Records provided
□ □ □ □
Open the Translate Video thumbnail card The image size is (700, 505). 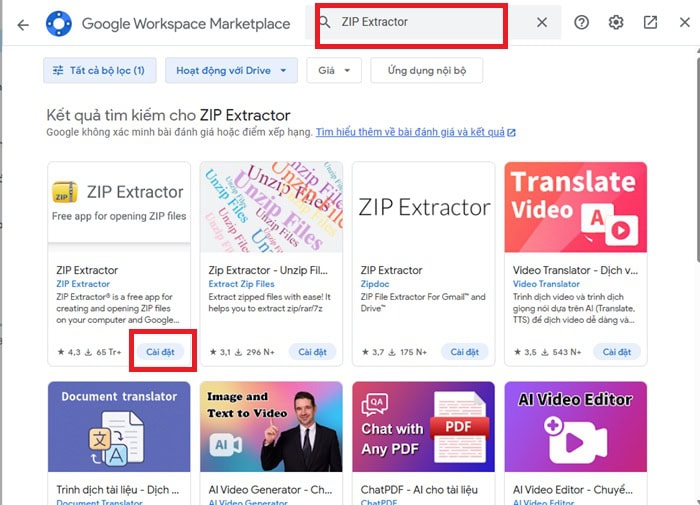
□ □ □ □
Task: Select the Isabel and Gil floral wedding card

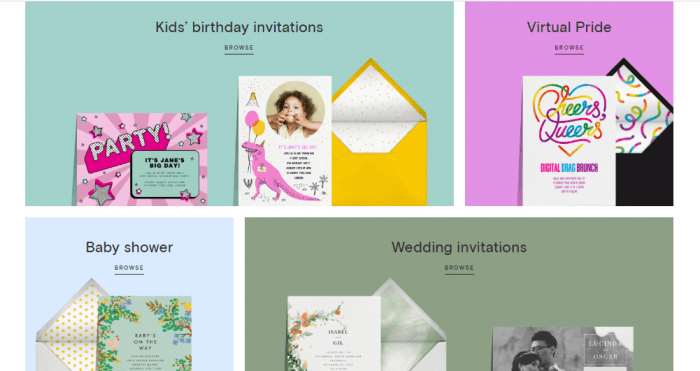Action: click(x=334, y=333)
□ □ □ □
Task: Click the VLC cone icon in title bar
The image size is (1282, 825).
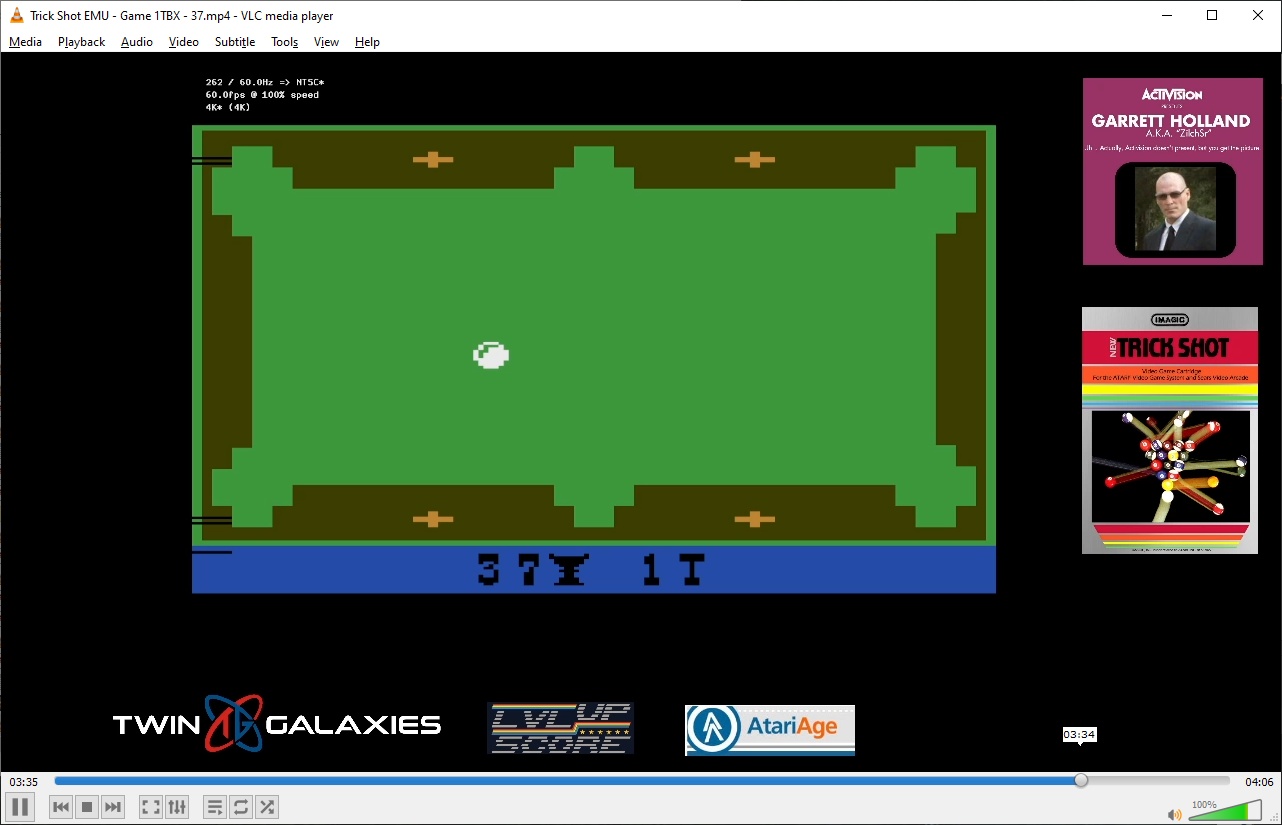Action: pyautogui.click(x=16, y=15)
□ □ □ □
Problem
Return the lines from the line containing "Task: Click the VLC cone icon in title bar" up to and including the line containing "Action: pyautogui.click(x=16, y=15)", reproduced verbatim. Omit the pictures from your answer.

The solution
Task: Click the VLC cone icon in title bar
The image size is (1282, 825).
Action: pyautogui.click(x=16, y=15)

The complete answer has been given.